A review by balancinghistorybooks
The Dead Lake by Hamid Ismailov

4.0

Hamid Ismailov’s The Dead Lake is the first in Peirene's Coming-of-Age: Towards Identity series. It was first published in Russia in 2011, and as with all of the Peirene titles, this is its first translation into English. Andrew Bromfield has done a marvellous job in this respect, and it goes without saying that the book itself is beautiful.

The author’s own life is worth mentioning in this review. Hamid Ismailov was born in Kyrgyzstan, and moved to Uzbekistan when he was a young man. In 1994, he was forced to move to the United Kingdom due to his ‘unacceptable democratic tendencies’. Whilst his work has been translated into many European languages – Spanish, French and German among them – it is still banned in Uzbekistan to this day.

The Dead Lake, says its blurb, is ‘a haunting tale about the environmental legacy of the Cold War’. The novella has received high praise indeed; the Literary Review says that the author ‘has the capacity of Salman Rushdie at his best to show the grotesque realization of history on the ground’. Meike Ziervogel, the owner of Peirene Press, likens the novella to a Grimm’s fairytale due to the way in which the story ‘transforms an innermost fear into an outward reality’.

Its premise is absolutely stunning, and is at once both clever and creative: “Yerzhan grows up in a remote part of Soviet Kazakhstan where atomic weapons are tested. As a young boy he falls in love with the neighbour’s daughter and one evening, to impress her, he dives into a forbidden lake. The radioactive water changes Yerzhan. He will never grow into a man.”

The Dead Lake begins with a note from the narrator, which denotes the moment at which he met our protagonist, Yerzhan, upon a train. He tells his tale to the narrator, who remains unnamed throughout, and who punctuates it with his own feedback, recollections and imagined ending: ‘The way Yerzhan told me about his life was like this road of ours, without any discernible bends or backtracking’.

The story then centres upon Yerzhan himself, beginning with his uncertain birth: ‘Yerzhan was born at the Kara-Shagan way station of the East Kazakhstan Railway… The column for “Father” in his birth certificate had remained blank, except for a thick stroke of the pen’. His mother attests that his conception came as a surprise after she, ‘more dead than alive’, made her way into the deserted steppe to follow her silk scarf after it had blown away. Here, she states that she came face to face with ‘a creature who looked like an alien from another planet, wearing a spacesuit’. Since a cruel beating from her own father which was sustained after her pregnancy began to show, she has not spoken a single word.

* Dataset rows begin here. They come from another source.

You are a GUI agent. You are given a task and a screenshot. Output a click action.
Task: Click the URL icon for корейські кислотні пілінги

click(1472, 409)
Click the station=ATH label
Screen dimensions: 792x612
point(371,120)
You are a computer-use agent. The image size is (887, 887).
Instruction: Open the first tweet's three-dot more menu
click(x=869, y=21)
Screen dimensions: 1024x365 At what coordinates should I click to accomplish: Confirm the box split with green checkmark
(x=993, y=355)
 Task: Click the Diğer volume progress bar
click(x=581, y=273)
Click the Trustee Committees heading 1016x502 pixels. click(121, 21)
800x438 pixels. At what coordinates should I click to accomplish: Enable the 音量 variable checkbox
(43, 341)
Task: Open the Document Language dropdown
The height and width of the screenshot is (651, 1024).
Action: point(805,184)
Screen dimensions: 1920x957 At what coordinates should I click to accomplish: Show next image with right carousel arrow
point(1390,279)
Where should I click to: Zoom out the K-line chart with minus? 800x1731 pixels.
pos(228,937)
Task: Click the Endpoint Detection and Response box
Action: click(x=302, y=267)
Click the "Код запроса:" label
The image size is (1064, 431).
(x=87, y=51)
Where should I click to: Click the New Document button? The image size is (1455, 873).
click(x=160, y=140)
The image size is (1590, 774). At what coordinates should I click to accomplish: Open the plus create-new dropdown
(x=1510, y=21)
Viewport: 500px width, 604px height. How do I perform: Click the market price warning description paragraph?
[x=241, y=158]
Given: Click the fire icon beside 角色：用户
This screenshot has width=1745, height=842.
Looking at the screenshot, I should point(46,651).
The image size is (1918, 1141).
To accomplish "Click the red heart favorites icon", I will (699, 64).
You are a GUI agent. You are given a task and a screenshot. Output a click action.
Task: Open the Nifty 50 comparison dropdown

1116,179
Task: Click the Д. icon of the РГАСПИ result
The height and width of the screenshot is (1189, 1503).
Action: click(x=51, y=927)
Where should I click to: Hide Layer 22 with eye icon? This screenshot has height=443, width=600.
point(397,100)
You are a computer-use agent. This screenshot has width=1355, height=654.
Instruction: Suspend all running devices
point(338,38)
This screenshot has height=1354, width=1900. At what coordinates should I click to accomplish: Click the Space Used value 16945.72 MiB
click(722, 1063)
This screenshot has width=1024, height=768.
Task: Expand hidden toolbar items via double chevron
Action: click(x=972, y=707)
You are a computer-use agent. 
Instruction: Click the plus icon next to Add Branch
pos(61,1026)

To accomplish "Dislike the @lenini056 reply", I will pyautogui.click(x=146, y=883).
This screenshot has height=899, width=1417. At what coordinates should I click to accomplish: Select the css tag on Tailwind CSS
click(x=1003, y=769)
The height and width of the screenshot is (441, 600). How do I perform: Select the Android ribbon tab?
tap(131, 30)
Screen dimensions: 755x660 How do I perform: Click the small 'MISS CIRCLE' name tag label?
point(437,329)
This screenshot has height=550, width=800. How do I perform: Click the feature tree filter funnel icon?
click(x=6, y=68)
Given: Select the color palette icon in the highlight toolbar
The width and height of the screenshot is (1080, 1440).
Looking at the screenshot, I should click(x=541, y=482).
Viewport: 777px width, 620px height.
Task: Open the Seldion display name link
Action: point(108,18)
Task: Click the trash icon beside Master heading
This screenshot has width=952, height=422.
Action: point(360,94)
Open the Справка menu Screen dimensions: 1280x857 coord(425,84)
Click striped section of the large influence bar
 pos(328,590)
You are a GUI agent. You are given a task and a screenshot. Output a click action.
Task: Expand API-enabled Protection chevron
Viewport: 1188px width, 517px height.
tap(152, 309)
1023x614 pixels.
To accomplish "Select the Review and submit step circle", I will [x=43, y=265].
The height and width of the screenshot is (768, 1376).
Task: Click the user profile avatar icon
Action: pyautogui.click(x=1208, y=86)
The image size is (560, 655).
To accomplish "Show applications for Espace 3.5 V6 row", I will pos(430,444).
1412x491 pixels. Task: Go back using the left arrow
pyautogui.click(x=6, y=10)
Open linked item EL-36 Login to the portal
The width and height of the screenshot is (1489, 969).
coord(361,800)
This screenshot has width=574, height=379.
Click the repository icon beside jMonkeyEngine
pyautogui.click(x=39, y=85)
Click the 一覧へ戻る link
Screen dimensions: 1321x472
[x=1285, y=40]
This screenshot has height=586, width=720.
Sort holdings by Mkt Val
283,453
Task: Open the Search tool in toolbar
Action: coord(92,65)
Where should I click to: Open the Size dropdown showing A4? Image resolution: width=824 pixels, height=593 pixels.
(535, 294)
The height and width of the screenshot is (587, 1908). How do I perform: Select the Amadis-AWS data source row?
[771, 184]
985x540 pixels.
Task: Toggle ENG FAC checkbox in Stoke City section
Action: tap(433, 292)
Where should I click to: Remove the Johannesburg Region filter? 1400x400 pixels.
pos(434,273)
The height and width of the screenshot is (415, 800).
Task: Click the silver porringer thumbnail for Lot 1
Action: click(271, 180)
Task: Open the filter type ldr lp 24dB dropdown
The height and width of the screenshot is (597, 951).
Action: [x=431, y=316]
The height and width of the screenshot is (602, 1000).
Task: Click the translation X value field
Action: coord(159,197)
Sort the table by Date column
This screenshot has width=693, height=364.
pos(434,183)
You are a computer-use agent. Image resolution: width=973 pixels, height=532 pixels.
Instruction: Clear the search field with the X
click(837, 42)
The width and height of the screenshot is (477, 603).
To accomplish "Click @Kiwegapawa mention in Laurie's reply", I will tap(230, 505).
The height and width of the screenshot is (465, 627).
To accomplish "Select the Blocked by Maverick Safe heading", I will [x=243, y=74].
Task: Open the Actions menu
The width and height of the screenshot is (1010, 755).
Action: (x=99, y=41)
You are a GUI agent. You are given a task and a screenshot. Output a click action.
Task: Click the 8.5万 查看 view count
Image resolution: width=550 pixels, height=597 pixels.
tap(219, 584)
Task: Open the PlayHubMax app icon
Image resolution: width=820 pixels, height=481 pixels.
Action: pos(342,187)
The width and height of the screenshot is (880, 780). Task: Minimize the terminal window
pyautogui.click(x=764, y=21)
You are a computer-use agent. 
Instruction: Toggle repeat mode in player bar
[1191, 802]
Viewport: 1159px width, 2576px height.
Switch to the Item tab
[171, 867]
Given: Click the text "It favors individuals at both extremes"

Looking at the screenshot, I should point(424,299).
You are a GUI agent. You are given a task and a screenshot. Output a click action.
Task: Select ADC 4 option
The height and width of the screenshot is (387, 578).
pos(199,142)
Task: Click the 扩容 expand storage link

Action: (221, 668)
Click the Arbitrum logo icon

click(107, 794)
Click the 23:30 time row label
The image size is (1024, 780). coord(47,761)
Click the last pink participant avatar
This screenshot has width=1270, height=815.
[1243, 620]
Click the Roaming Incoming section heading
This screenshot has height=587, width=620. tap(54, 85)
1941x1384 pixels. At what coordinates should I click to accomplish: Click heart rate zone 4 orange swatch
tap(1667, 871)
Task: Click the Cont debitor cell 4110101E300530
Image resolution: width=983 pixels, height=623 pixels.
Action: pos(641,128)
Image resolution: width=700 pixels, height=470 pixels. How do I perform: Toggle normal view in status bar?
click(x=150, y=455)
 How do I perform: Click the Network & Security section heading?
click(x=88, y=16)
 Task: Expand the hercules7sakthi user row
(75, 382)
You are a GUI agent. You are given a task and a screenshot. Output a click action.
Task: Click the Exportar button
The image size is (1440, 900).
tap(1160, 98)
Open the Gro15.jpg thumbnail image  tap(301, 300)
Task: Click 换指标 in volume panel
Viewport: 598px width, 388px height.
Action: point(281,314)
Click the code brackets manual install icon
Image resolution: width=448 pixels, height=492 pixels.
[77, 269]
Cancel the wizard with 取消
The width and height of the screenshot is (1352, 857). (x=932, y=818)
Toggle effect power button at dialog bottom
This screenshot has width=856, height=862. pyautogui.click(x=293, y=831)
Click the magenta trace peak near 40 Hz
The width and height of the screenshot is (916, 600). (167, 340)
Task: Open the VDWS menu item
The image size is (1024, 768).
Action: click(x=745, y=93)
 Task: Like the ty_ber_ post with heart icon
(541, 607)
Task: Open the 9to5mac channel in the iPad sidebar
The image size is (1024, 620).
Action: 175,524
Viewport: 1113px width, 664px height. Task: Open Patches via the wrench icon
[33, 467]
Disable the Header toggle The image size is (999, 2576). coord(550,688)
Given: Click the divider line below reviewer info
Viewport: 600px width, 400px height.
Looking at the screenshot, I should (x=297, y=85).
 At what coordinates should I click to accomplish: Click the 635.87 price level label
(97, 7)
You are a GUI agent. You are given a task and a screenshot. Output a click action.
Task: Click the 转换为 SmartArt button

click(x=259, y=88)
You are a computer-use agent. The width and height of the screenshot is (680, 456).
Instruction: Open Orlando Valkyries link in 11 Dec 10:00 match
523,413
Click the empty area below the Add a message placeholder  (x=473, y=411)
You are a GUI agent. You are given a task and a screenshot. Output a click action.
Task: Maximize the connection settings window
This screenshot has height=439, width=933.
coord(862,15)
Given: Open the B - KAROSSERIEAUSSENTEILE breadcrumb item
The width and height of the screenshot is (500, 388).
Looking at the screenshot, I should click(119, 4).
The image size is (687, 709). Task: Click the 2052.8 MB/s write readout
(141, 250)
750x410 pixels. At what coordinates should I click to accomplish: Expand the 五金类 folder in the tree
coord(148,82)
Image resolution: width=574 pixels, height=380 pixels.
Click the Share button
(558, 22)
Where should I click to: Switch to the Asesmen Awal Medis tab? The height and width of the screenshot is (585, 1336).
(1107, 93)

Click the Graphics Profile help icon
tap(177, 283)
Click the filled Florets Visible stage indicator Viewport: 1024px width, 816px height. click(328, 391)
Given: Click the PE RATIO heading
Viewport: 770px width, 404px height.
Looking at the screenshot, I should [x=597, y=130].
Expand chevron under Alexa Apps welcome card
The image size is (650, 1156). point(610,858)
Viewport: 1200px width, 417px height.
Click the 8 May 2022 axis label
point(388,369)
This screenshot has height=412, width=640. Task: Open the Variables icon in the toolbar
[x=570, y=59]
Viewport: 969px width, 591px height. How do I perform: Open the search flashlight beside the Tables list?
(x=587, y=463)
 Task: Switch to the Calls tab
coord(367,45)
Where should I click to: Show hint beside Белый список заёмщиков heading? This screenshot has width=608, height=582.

Only two families live in the small way station named Kara-Shagan, and the sense of place and the desolation which Ismailov creates from the outset is strong. The use of local words, folktales and songs adds to this too, and all of the aforementioned elements help to shape both the culture of the characters and their situation in an underpopulated part of their country. The setting is presented as a character in itself at times, and this is a wonderful tool with which to demonstrate its vital importance to those who live within it.

As with all of Peirene’s titles, The Dead Lake is filled to the brim with intrigue from the very beginning. Yerzhan has been well crafted, and his childish delight in particular has been well translated to the page. When hearing his violin being played by a Bulgarian maestro of sorts, Ismailov describes the way in which: ‘the sound was so pure… even a blind man would have seen the blue sky, the dance of the pure air, the clear sunlight, the snow white clouds, the joyful birds’.

On a far darker note, the overriding fear of atomic bombs and the looming of a third world war gives the story an almost apocalyptic feel: ‘We are travellers, and the sky above us is full of enemy planes’. The Dead Lake is quite unlike anything which I have read to date. Ismailov presents a most interesting glimpse into a culture which is entirely different to ours. The novella is absorbing, and the entirety is so powerful, particularly with regard to its ending.